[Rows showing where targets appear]
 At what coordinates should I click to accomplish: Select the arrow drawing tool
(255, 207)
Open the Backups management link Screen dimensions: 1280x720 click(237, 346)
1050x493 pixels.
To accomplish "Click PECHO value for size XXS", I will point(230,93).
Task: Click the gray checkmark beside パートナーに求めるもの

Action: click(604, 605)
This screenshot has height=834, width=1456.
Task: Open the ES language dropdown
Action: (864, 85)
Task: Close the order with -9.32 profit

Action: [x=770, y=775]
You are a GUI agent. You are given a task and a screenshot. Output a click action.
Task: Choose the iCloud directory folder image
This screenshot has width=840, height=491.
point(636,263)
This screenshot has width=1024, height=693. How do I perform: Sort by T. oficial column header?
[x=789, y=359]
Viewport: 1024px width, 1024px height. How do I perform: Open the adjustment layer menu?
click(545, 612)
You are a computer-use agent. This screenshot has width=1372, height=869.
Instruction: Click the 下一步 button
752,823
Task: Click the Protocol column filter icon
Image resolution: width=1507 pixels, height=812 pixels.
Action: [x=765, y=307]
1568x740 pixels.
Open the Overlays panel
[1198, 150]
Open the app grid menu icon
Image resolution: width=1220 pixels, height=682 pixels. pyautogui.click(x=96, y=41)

* **Given problem**: Copy out all of the records above word for word, keeping every line unchanged.

* **Task answer**:
 At what coordinates should I click to accomplish: Select the arrow drawing tool
(255, 207)
Open the Backups management link Screen dimensions: 1280x720 click(237, 346)
1050x493 pixels.
To accomplish "Click PECHO value for size XXS", I will point(230,93).
Task: Click the gray checkmark beside パートナーに求めるもの

Action: click(604, 605)
This screenshot has height=834, width=1456.
Task: Open the ES language dropdown
Action: (864, 85)
Task: Close the order with -9.32 profit

Action: [x=770, y=775]
You are a GUI agent. You are given a task and a screenshot. Output a click action.
Task: Choose the iCloud directory folder image
This screenshot has width=840, height=491.
point(636,263)
This screenshot has width=1024, height=693. How do I perform: Sort by T. oficial column header?
[x=789, y=359]
Viewport: 1024px width, 1024px height. How do I perform: Open the adjustment layer menu?
click(545, 612)
You are a computer-use agent. This screenshot has width=1372, height=869.
Instruction: Click the 下一步 button
752,823
Task: Click the Protocol column filter icon
Image resolution: width=1507 pixels, height=812 pixels.
Action: [x=765, y=307]
1568x740 pixels.
Open the Overlays panel
[1198, 150]
Open the app grid menu icon
Image resolution: width=1220 pixels, height=682 pixels. pyautogui.click(x=96, y=41)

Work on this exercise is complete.